Quantitative real-time PCR.
Total RNA was isolated from the tissues and cells using an RNeasy Mini Kit (Qiagen, Hilden, Germany) according to the manufacturer's instructions (29). Reverse transcription was performed using a High-Capacity cDNA Reverse Transcription Kit (Applied Biosystems, Foster, CA). The incorporation of SYBR Green into double-stranded DNA, which was performed using an ABI Step One Real-Time PCR System (Applied Biosystems), was assessed by quantitative real-time PCR. The PCR primers are listed in Table 1. The specific mRNA amplification of the target was determined as the CT value, which was followed by normalization with the glyceraldehyde-3-phosphate dehydrogenase level.
Western blot analysis.
A 5-mm piece of femur containing the damaged site and an intact femur from the contralateral side were removed and homogenized in a tissue lysis buffer (Cell Signaling Technology) supplemented with protease inhibitors. The cultured cells were also lysed with the same buffer. Total protein levels were determined using a BCA assay reagent (Pierce, Rockford, IL). The same amount of protein aliquots was separated on 10% polyacrylamide-sodium dodecyl sulfate gels, and the proteins were transferred to a polyvinyl difluoride membrane. The blots were blocked with a buffer containing 20 mM Tris·HCl (pH 7.6), 137 mM NaCl, 0.1% Tween 20, and 3% skim milk. The membrane was immunoblotted with each primary antibody. The immune complexes were visualized using the appropriate secondary antibody and the enhanced chemiluminescence select detection system (GE Healthcare, Tokyo, Japan) according to the manufacturer's instructions.
Preparation of primary osteoblasts.
Calvarial osteoblasts were obtained from tPA+/+ and tPA−/− mice according to the previously described method (29). Briefly, calvaria was removed from 3-day-old mice, cleaned to remove soft tissue, and digested four times with 1 mg/ml collagenase and 0.25% trypsin for 20 min at 37°C with gentle agitation. The cells from the second, third, and fourth digestions were plated and grown in Eagle's minimum essential medium (α-MEM; alpha modification) with 10% FBS. The medium was supplemented with 1% penicillin-streptomycin and changed twice/wk.
To culture primary osteoblasts in hypoxic conditions, confluent cells were cultured for 12 h in hypoxic conditions induced using an AneroPack KENIK system (Mitsubishi Gas Chemical, Tokyo, Japan). The control cells were cultured for 12 h under normoxia.
Culture of osteoblastic MC3T3-E1 cells.
Mouse osteoblastic MC3T3-E1 cells were provided by Dr. H. Kodama (Ohu Dental Collage, Koriyama, Japan). The cells were cultured in α-MEM with 10% FBS and 1% penicillin-streptomycin. The medium was changed twice/wk.
Annexin 2 siRNA and control siRNA were transfected as recommended by the supplier (Santa Cruz Biotechnology) into MC3T3-E1 cells with Lipofectamine RNAi MAX (Invitrogen, Carlsbad, CA).
Proliferation assay in primary osteoblasts and MC3T3-E1 cells.

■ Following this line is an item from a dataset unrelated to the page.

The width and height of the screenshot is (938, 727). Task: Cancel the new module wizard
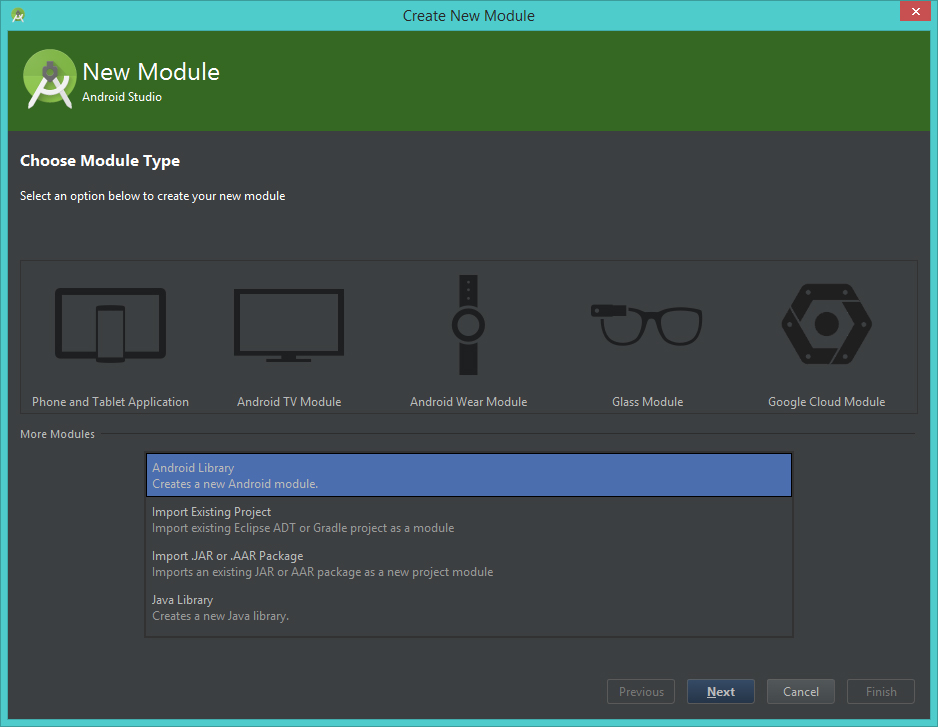tap(800, 691)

Cell proliferation was analyzed according to BrdU incorporation in calvarial osteoblasts and MC3T3-E1 cells. The primary osteoblasts were seeded into a 96-well plate (1.0 × 104 cells/well) and cultured in α-MEM with 10% FBS and BrdU for 24 h. MC3T3-E1 cells were precultured with serum-free α-MEM for 24 h in a 96-well plate (3.0 × 103 cells/well), and tPA (10 μg/ml) was added to the well with serum-free α-MEM and BrdU for 24 h. BrdU incorporation was measured using a BrdU Cell Proliferation Assay kit (Exalpha Biologicals, Shirley, MA) according to the manufacturer's instructions. The absorbance was measured at 450/550 nm with a microplate reader and normalized to the total protein content in the culture before BrdU labeling.
Trypan blue staining was used to quantify viable cells. In brief, the primary calvarial osteoblasts were seeded into a 96-well plate (1.0 × 104 cells/well) and cultured in α-MEM with 10% FBS for 24 h. Next, the cells were harvested, and a drop of the cell suspension was mixed with trypan blue solution. The ratio of each volume was 1:1. The total numbers of viable and nonviable cells were determined under a light microscope.

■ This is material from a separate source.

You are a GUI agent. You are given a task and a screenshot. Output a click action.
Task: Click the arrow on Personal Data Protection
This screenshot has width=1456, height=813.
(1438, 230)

Water-soluble tetrazolium salt assay in primary osteoblasts.
The mitochondrial function was assayed according to the ability of viable cells to convert water-soluble tetrazolium salt (WST-1) into soluble formazan in calvarial osteoblasts derived from tPA+/+ and tPA−/− mice. The cells were seeded into a 96-well plate (1.0 × 104 cells/well) and cultured in α-MEM with 10% FBS for 24 h. During the last hour of the experiment, a 1/10 volume of premix WST-1 solution (Premix WST-1 Cell Proliferation Assay System; Takara Bio, Shiga, Japan) was added to each well. The absorbance was measured at 450/630 nm with a microplate reader.
Determination of apoptosis in primary osteoblasts.
After reaching confluence, calvarial osteoblasts were treated with 10−6 M dexamethasone or 5 × 10−5 M etoposide for 6 h in serum-free α-MEM. TUNEL staining was used to detect apoptotic cells. In brief, the cells were rinsed with ice-cold phosphate-buffered saline (PBS) two times, followed by fixation with 4% paraformaldehyde. Next, these fixed cell layers were stained. The TUNEL reaction was performed using an in situ cell death detection kit, fluorescein (Roche Diagnostics), according to the manufacturer's instructions. The numbers of TUNEL-positive and TUNEL-negative cells in the microscopic fields were counted under a fluorescence microscope. Trypan blue staining and the WST-1 assay were used to quantify cell viability.
ALP activity in calvarial osteoblasts was analyzed in 24-well plates, as described previously (44). After reaching confluence, the calvarial osteoblasts were rinsed three times with PBS, and 600 μl of distilled water was added to each well. The ALP activity was determined using a Lab Assay ALP kit (Wako Pure Chemical Industries) according to the manufacturer's instructions. The absorbance was measured at 405 nm using a microplate reader and normalized to the total protein content.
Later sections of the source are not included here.